Hawkins RC: Agency and communion in end-of-life decision-making. Illn Crisis Loss 2017;25:87–106.
Both the assisted suicide and the hospice or palliative medicine movements are alike in that each weighs the wishes of the patient and family for EOL medical care and decisions. The balancing of agency and communion within small communities of support may provide the opportunity to inform EOL decision making and acceptance of the dying process. In this sense, the spirit of “communitas” may instill faith that the ending of one's life journey is both reasonable and meaningful. The role of the small community of support may be akin to that of the guide who assists the aging or dying person through the dialectic of being an autonomous agent and a communicant in the EOL transition.

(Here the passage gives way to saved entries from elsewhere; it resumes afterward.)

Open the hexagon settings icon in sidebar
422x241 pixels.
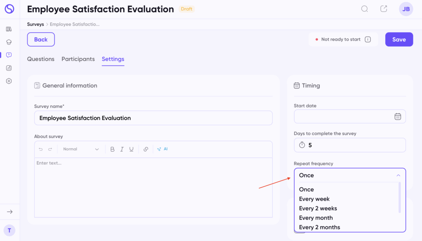pyautogui.click(x=9, y=81)
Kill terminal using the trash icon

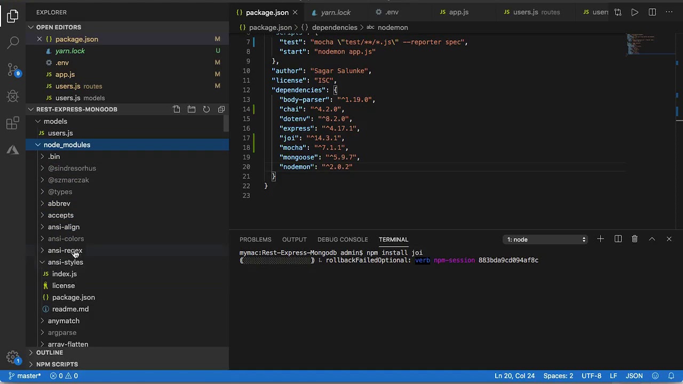[634, 239]
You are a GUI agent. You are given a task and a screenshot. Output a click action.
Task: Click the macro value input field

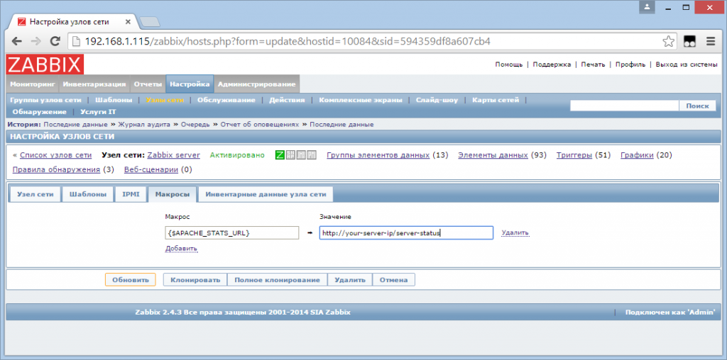click(x=405, y=232)
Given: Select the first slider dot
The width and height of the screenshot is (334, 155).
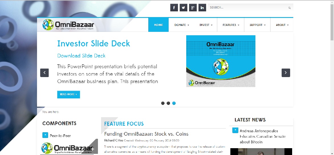Looking at the screenshot, I should pos(163,103).
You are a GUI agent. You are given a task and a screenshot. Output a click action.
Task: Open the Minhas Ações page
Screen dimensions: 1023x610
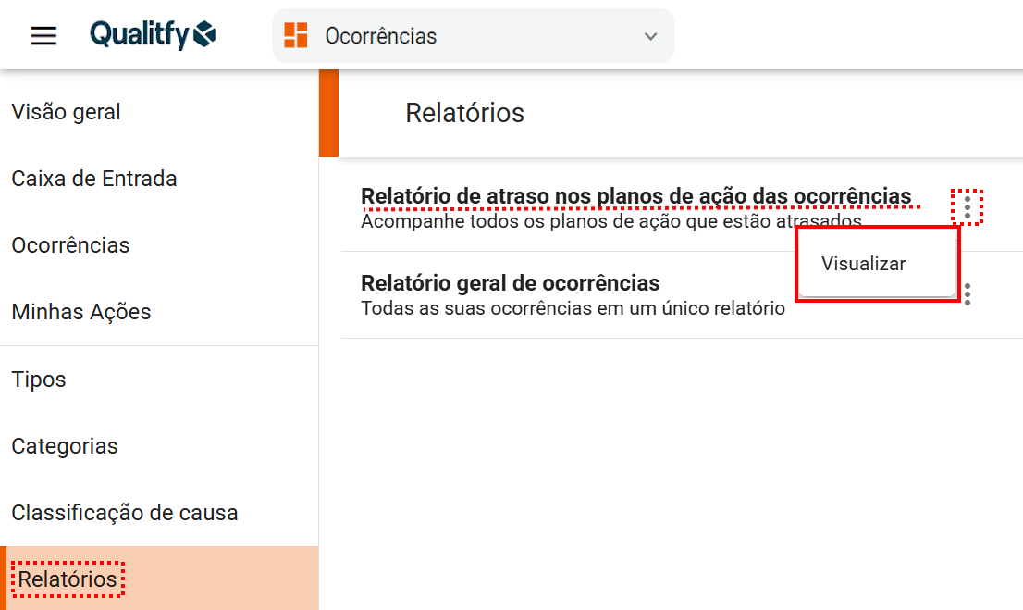coord(81,312)
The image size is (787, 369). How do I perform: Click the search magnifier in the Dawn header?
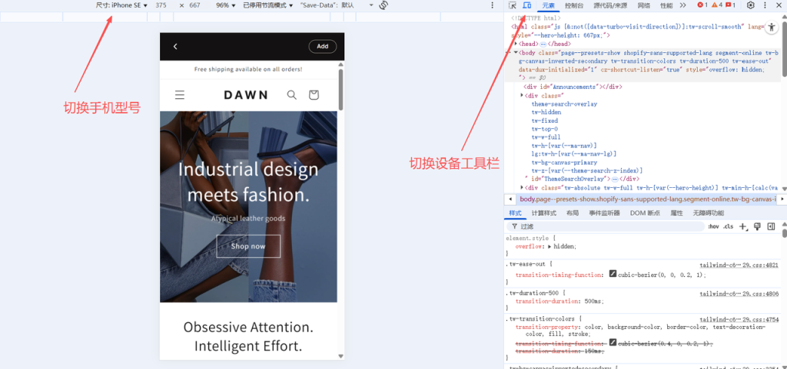click(291, 95)
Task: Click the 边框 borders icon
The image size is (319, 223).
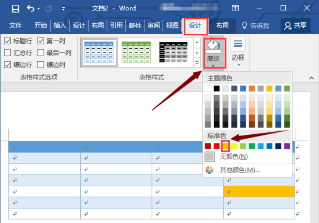Action: 237,44
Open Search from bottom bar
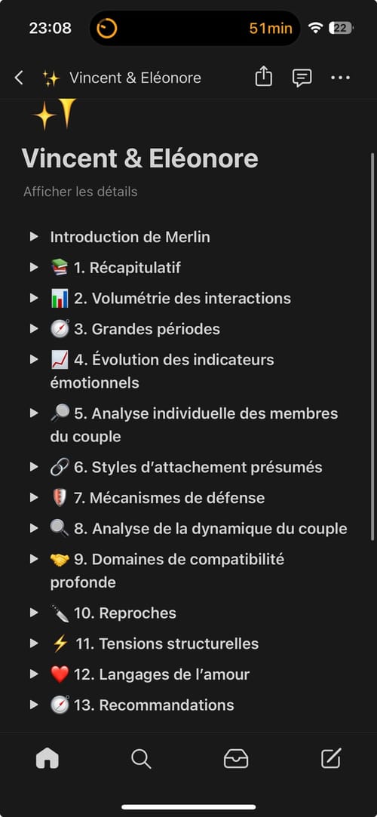Image resolution: width=377 pixels, height=817 pixels. tap(141, 759)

Cabral E, Illes J: The catch-22 of neuroimaging, disorders of consciousness, and end-of-life decisions. JAMA Neurol 2017; [Epub ahead of print]; DOI: 10.1001/jamaneurol.2016.5994.

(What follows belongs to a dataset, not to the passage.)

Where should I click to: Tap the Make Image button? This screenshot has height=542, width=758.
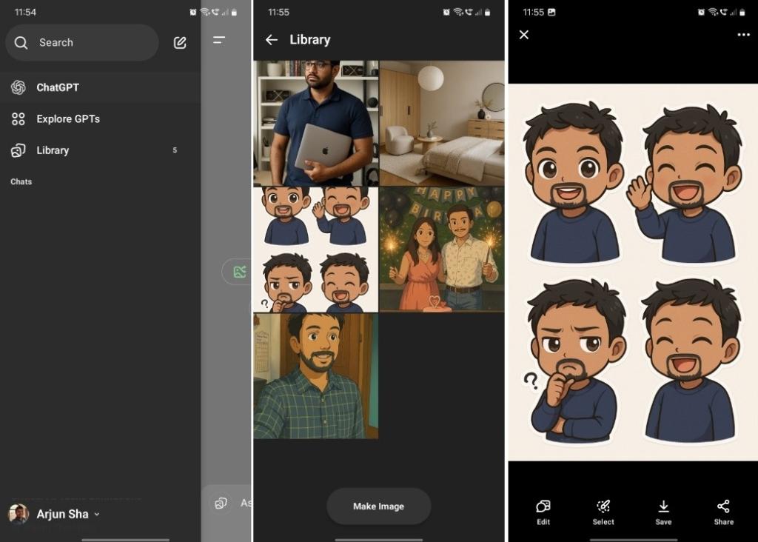pyautogui.click(x=378, y=506)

In 2016, Canada passed legislation to legalize medical assistance in death for patients with severe, irremediable conditions. The passage of this law follows those of Switzerland, Belgium, The Netherlands, Luxembourg, and five U.S. states that allow patients to choose to die given specific criteria intended to uphold the principles of beneficence, human rights and dignity, and justice. It signals progress in the arena of EOL decision making and opens new discussions about competence and communication where technology, human intervention, or both are needed as intermediaries. The authors consider the case in which the legitimacy of technology-assisted, medically assisted dying is tested and, however seemingly far-fetched, is already in the public eye. This specific context pertains to patients with brain injuries in whom functional magnetic resonance imaging that relies on blood oxygen levels in particular brain regions, or electrophysiological measurements from the scalp, has been used to reveal signals that are interpreted as consciousness.